Ces algorithmes biomimétiques sont appliqués à tous les sujets, comme le montrent les réseaux de neurones récurrents. « Ils visent à analyser des données de manière séquencée ou au fil du temps. Ils sont très utilisés pour le traitement automatique de textes en prenant en compte l’ordre des mots. Des couches denses sont récurrentes pour que le réseau n’oublie pas ce qu’il a fait avant. », explique Clément Viricel. De tels réseaux ont permis de construire des outils de traduction automatique. Un premier réseau récurrent « lit » et encode le texte dans la langue d’origine, un second réseau récurrent décode le texte dans une autre langue, le tout avec un coût en termes de temps et d’énergie. « Ils ont besoin de beaucoup d’énergie à l’entraînement », reconnaît Clément Viricel.
Transformers
Il faut donc apprendre plus vite. Les spécialistes ont alors pensé à reproduire la dépendance lexicale : quand un humain apprend un texte, il sait implicitement à quoi se rapportent les pronoms. Cela allège la phrase. « Pour reproduire ça, il a fallu ajouter avec une couche supplémentaire de neurones, la couche d’attention. Et c’est sur ce paramètre que la dernière évolution biomimétique s’est produite », explique le spécialiste. Les inventeurs de ces nouvelles intelligences artificielles ont titré leur article « Attention is all you need ». En effet, leur réseau n’est constitué que de 12 couches d’attention et d’un système encodeur/décodeur. Ces réseaux sont appelés « transformers », et constituent les modèles comme Bert de Google ou Bloom de la start-up Hugging Face, fondée par trois Français. (Chat-)GPT descend directement des transformers, bien qu’il ne possède que le décodeur et pas d’encodeur.

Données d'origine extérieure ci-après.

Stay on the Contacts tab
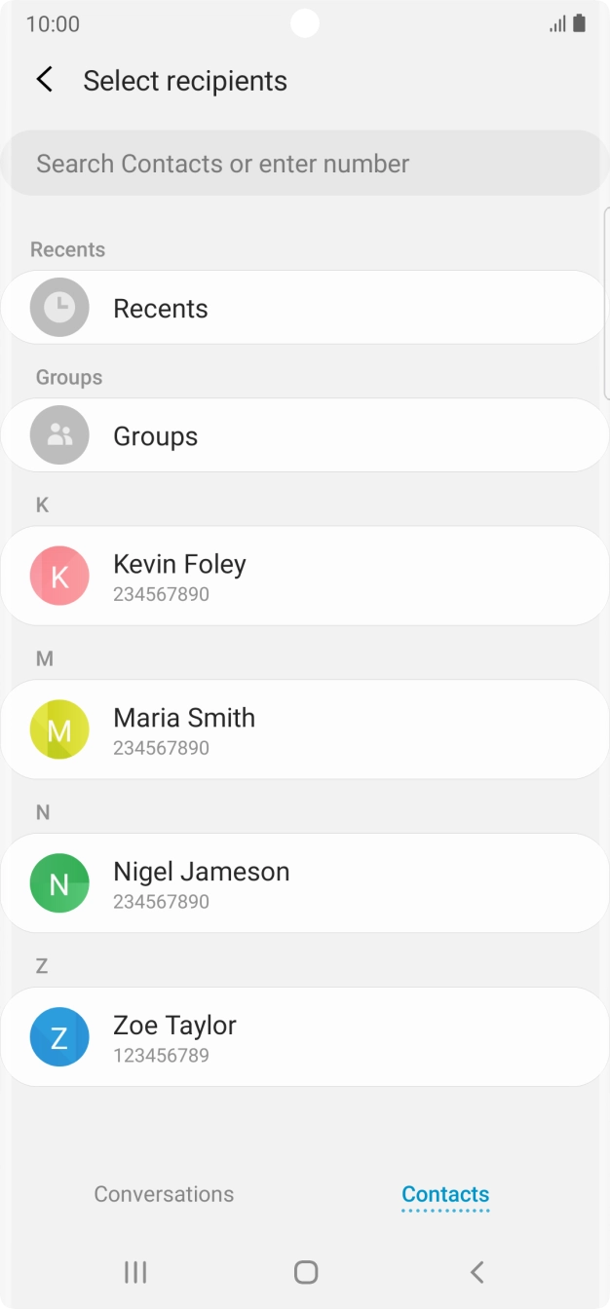This screenshot has height=1309, width=610. [445, 1194]
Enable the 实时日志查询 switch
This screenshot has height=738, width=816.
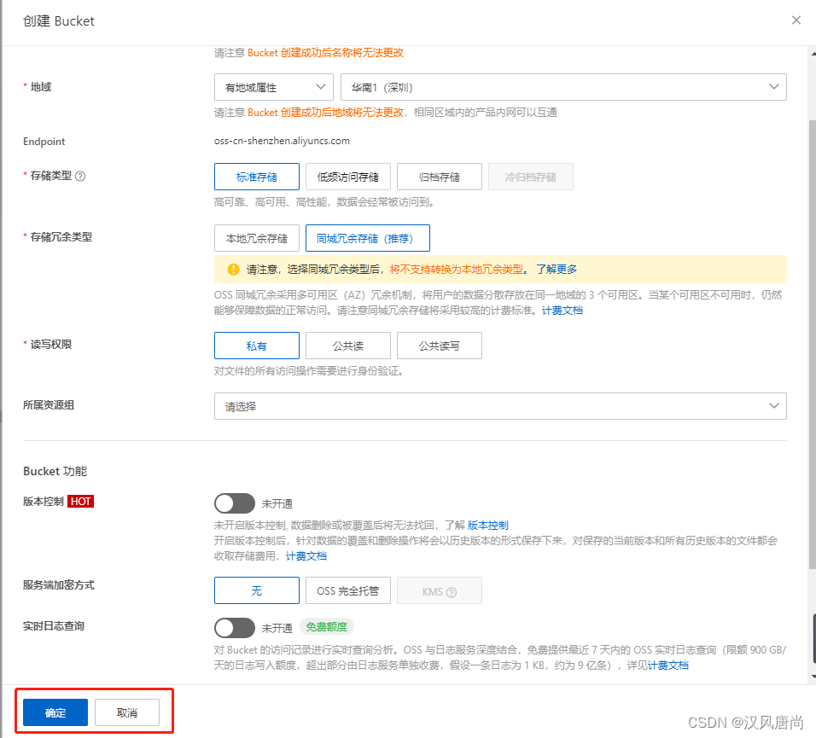click(x=235, y=628)
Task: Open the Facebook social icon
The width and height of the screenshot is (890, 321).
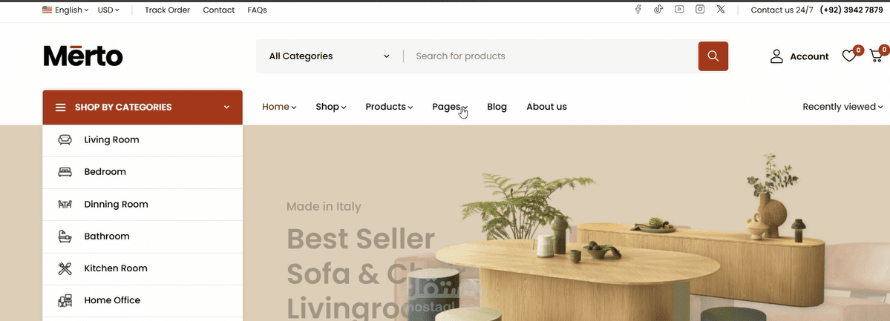Action: click(638, 9)
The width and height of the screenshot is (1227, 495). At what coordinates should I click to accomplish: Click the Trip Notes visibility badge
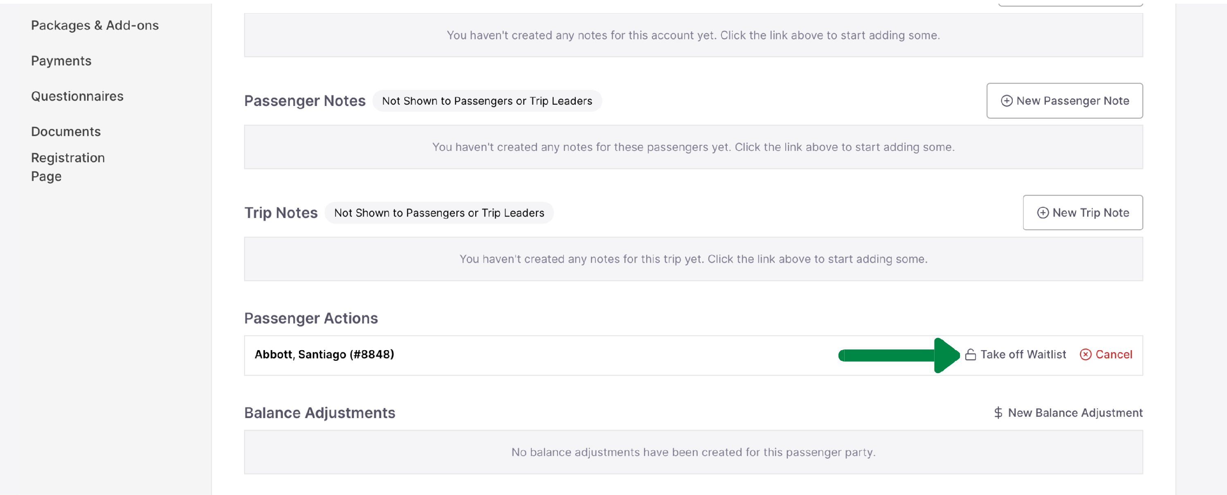pyautogui.click(x=439, y=213)
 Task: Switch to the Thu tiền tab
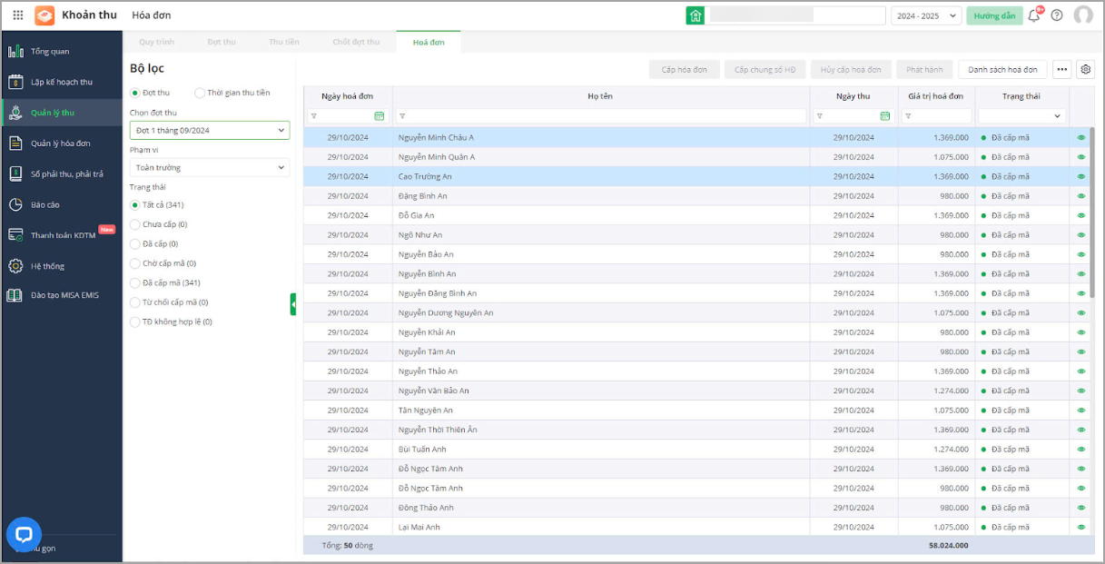pyautogui.click(x=284, y=43)
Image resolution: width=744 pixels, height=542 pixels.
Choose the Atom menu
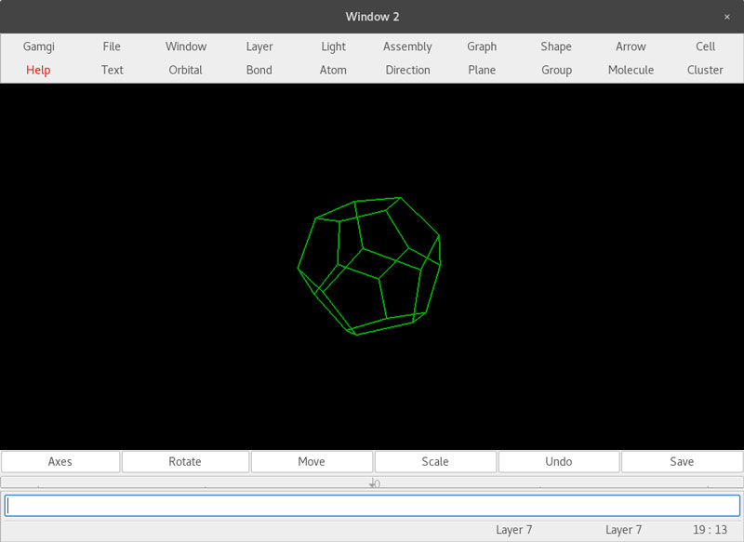[x=333, y=70]
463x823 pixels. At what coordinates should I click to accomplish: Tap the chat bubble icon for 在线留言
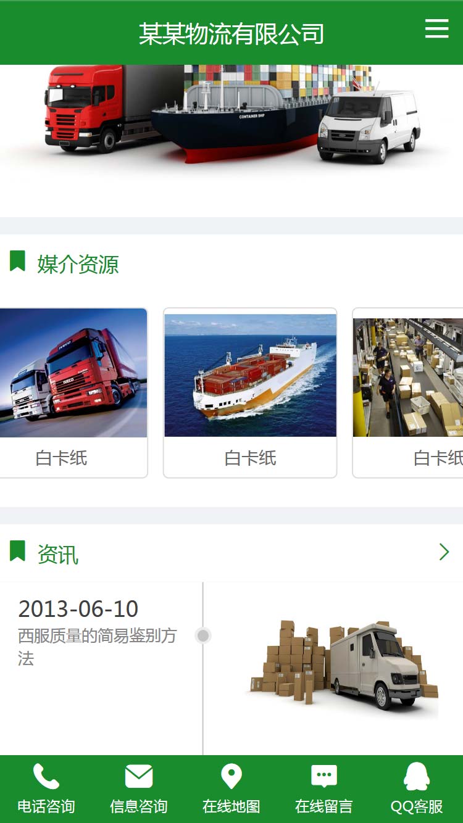pyautogui.click(x=324, y=776)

Toute cette histoire montre bien comme la biomimétique a irrigué l’innovation algorithmique, mais en oubliant une caractéristique essentielle du vivant : sa sobriété. Par exemple, l’entraînement de Chat GPT‑3 a exigé 1,287 MWh et émis 552 tonnes de CO24 « Jusqu’à présent, les développeurs ne s’intéressent pas du tout au bilan énergétique de leurs réseaux. », reconnaît Clément Viricel. « C’est un problème de compétence. Les personnes qui conçoivent les algorithmes ne sont pas celles qui en construisent les éléments physiques. On oublie l’aspect machine. Les outils récents consomment énormément… Et les prochains systèmes, TPU ou HPU, ne seront pas plus vertueux » analyse le spécialiste.
Le changement pourrait venir de la prochaine génération de programmeurs. « On voit émerger un mouvement dans la communauté qui cherche à s’emparer de cette question. D’une part, parce que la contrainte d’optimisation de l’énergie s’impose mis aussi pour l’éthique. Pour l’instant, les gains ne sont que mécaniques, en ne jouant que sur le transfert d’énergie. », raconte Clément Viricel. Mais d’autres pistes émergent, comme les algorithmes de zero-shot learning, « Ils fonctionnent sans entraînement ce qui permet d’économiser le coût de l’apprentissage », précise le spécialiste. A voir si leurs performances peuvent concurrencer leurs aînés, pour produire des systèmes totalement biomimétiques.